Patients that survive an ICH often have significant morbidity [2]. The median mRS, GOS, and CPC scores for this cohort were 5, 3, and 3, respectively. Each of these are indicative of severe disability in which patients are unable to carry out activities of daily living without nursing care and attention [14,15,16]. More than half of the patients that were discharged alive were sent to rehabilitation centers or skilled nursing facilities (SNF) and long-term acute care hospitals (LTACH). Patients in the AA group were more likely to be discharged to a SNF/LTACH (43.5% vs 6.4, p = 0.0004) whereas patients in the 4F-PCC were more likely to be discharged to a rehabilitation facility (36.2 vs 8.7, p = 0.02). According to the Centers for Medicare and Medicaid services, a rehabilitation facility is that which provides comprehensive rehabilitation services under the supervision of a healthcare provider to patients with physical disabilities. Patients requiring higher levels of care are often more appropriately placed at a SNF which is a facility with specific regulatory certification requirements that offers skilled nursing care including medical, nursing, and/or rehabilitative services that does not meet the level of care in an inpatient hospital. [22] These findings may be explained by the higher ICH scores observed in the AA group. There are additional confounding variables that contribute to a patient’s discharge disposition including insurance coverage and placement availability that we were unable to account for in this study.
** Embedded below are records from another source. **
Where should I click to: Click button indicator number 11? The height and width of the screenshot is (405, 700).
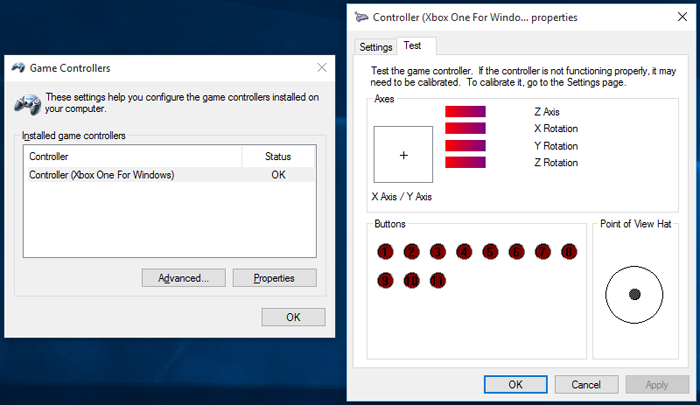(x=438, y=280)
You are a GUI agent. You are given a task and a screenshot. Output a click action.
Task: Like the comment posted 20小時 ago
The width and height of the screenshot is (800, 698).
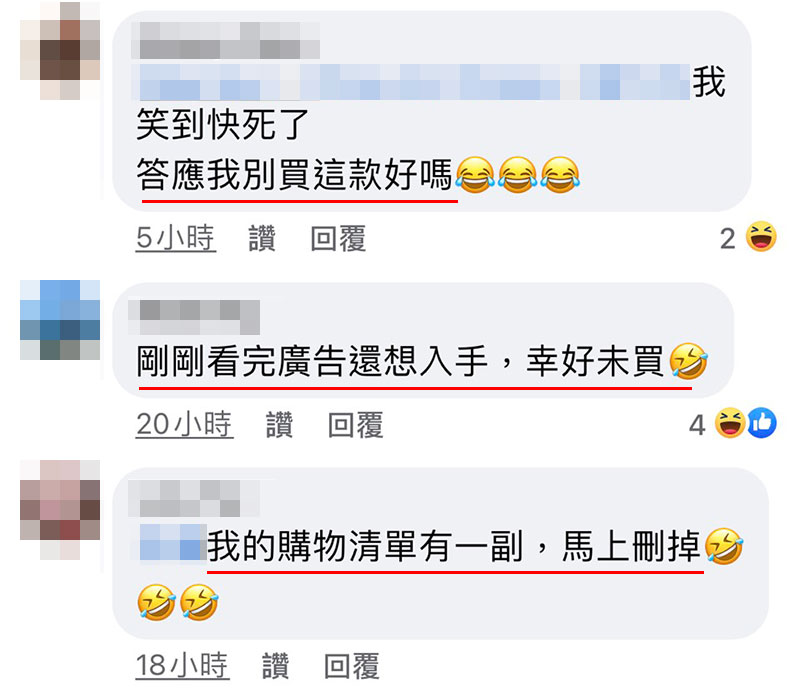(x=280, y=425)
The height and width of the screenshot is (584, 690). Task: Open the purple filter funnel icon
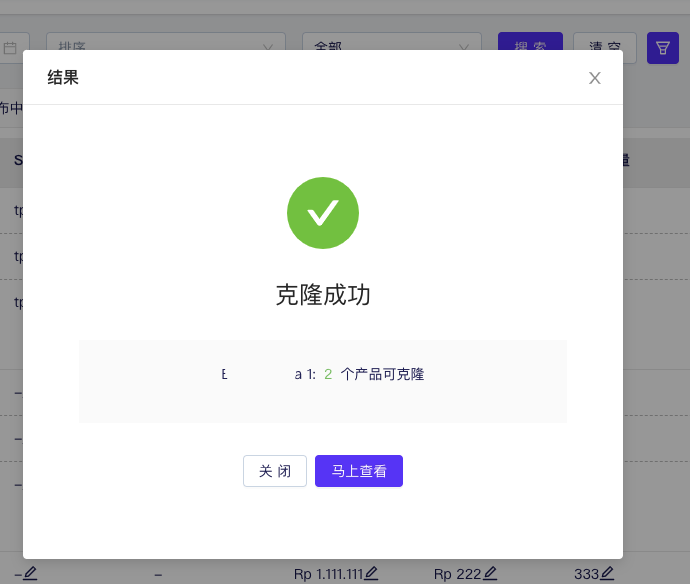coord(663,48)
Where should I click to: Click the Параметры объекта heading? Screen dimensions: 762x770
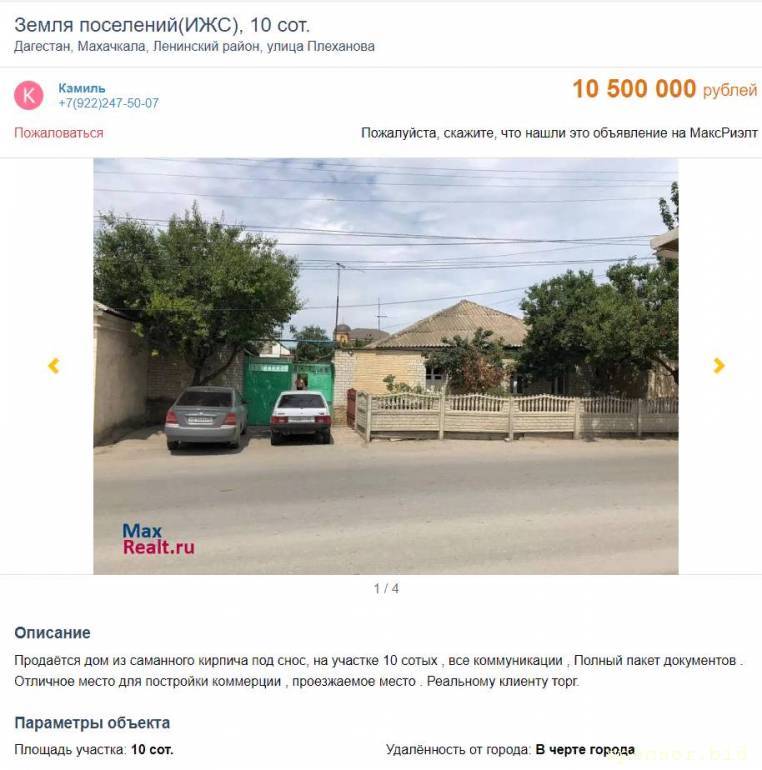coord(92,723)
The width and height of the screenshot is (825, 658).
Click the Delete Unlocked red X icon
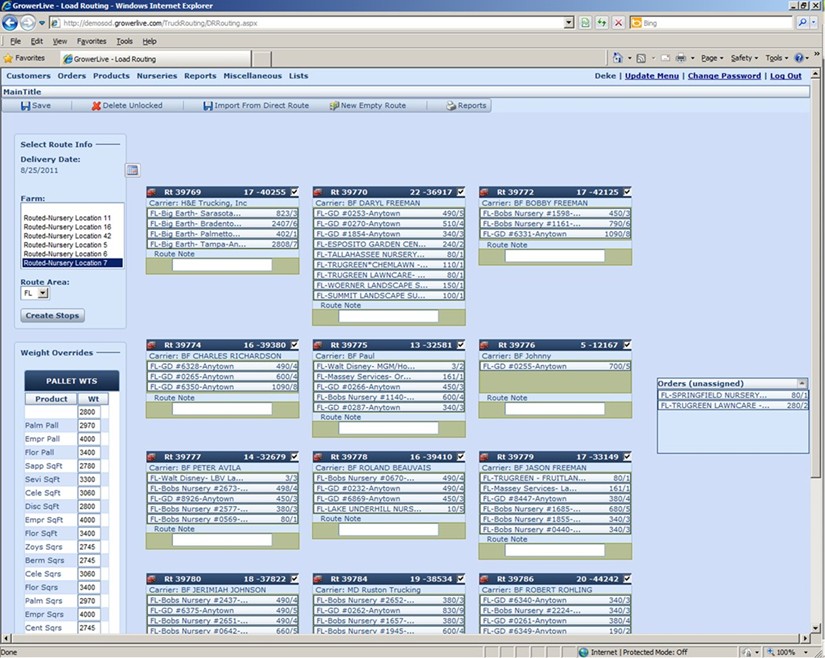click(96, 106)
This small, exploratory study is not without limitations. The study included a small sample size and was not powered to detect a difference in the primary outcome. The inability to calculate accurate hematoma volumes for SAH and IVH and lack of follow-up CT imaging limited the number of patients evaluated in the primary outcome. We were unable to collect information regarding blood products and quantities administered after DOAC reversal due to documentation limitations in the EMR. Additionally, data was pulled from the EMR at our institution alone. Missing or incomplete information may have impacted our results including readmissions to outside institutions affecting accuracy of long-term outcomes or thrombotic complications. Finally, our findings are representative of a patient population that received anticoagulation reversal for ICH associated with apixaban or rivaroxaban use, thus limiting the generalizability of findings to other life-threatening indications (e.g. gastrointestinal hemorrhages) or bleeding associated with edoxaban or betrixaban.

Conclusion

There was no significant difference found in the rate of effective hemostasis when patients with DOAC-associated ICH were treated with 4F-PCC or andexanet alfa. However, due to the limited number of patients evaluated and retrospective nature of our study, further research with larger, prospective randomized controlled trials is needed.